The Ouroboros is an ancient symbol depicting a serpent or dragon swallowing its own tail and forming a circle. The Ouroboros often represents the sense of something constantly re-creating itself, the eternal return, and other things perceived as cycles that begin anew as soon as they end. It can also represent the idea of primordial unity related to something existing in or persisting from the beginning with such force or qualities that it cannot be extinguished.
The ouroboros has been important in religious and mythological symbolism. It is also present in some Hindu folk-myths, as the snake Adisesha that circling the tortoise Maha kurma, that supports the eight elephants who in turn support the world on their backs. However, the snake does not bite its own tail, but instead is calling itself into being through what some literary theorists have called a performative speech act. It is telling the tale of its tail, perpetually bringing itself into the world, in a circular fashion.

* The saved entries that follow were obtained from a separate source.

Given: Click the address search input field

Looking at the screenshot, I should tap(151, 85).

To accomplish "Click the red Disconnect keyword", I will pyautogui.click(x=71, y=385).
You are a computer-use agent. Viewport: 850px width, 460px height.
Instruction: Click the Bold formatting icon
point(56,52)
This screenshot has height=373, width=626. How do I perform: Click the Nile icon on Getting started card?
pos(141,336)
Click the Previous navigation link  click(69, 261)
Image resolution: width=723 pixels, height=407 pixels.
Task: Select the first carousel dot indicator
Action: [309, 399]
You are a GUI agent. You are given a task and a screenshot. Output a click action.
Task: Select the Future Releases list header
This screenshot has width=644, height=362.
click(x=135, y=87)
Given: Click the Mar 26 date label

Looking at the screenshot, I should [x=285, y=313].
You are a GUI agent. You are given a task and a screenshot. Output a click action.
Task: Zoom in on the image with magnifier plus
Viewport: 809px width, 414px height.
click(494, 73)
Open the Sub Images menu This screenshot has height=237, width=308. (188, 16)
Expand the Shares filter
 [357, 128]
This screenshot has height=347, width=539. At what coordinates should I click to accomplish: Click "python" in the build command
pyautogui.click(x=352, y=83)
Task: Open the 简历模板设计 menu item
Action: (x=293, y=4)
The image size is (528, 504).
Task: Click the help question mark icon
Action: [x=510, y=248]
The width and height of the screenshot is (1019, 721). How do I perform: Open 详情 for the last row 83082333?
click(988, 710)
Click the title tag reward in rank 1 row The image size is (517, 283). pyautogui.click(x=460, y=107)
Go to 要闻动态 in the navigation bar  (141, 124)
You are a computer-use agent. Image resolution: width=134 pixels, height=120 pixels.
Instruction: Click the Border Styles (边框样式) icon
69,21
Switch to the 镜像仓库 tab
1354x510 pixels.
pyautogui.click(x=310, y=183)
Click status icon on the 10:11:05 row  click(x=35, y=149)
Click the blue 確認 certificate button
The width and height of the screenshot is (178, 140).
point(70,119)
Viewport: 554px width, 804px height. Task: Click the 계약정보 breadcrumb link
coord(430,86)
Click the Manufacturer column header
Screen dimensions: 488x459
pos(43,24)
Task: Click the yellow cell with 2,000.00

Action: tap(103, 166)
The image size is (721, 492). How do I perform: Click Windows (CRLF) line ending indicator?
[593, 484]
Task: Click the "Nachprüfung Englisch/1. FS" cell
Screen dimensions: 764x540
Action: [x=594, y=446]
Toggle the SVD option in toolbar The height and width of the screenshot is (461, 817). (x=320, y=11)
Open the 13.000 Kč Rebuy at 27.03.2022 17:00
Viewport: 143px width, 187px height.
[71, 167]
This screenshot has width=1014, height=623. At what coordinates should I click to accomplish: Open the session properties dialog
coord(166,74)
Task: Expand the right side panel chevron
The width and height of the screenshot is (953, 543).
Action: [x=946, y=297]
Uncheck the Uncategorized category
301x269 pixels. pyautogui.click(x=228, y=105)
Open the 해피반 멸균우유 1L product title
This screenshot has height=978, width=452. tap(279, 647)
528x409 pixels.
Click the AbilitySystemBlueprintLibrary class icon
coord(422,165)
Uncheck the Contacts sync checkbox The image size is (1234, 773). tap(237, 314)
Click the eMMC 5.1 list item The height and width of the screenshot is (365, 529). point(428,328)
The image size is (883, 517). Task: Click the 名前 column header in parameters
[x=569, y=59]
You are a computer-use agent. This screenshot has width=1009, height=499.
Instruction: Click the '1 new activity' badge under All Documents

Snakes are sacred animals in many West African religions. The demi-god Aidophedo uses the image of a serpent biting its own tail. The Ouroboros is also seen in ''fon'' or ''dahomean'' iconography as well as in Yoruba imagery as Oshunmare. The god Quetzalcoatl is sometimes portrayed as an Ouroboros on Aztec and Toltec ruins.
Carl Jung, famous modern psychologist, interpreted the Ouroboros as having an archetypical significance to the human psyche. The Jungian psychologist Erich Neumann writes of it as a representation of the pre-ego ''dawn state'', depicting the undifferentiated infancy experience of both humankind and the individual child.
The ouroboros tattoo is symbolic of the cyclical nature of the universe: creation out of destruction, Life out of Death. The Ouroboros eats its own tail to sustain its life, in an eternal cycle of renewal. Ourboros tattoos also echo the concept of infinity, of cycles without end . . . a universe without boundaries or limits.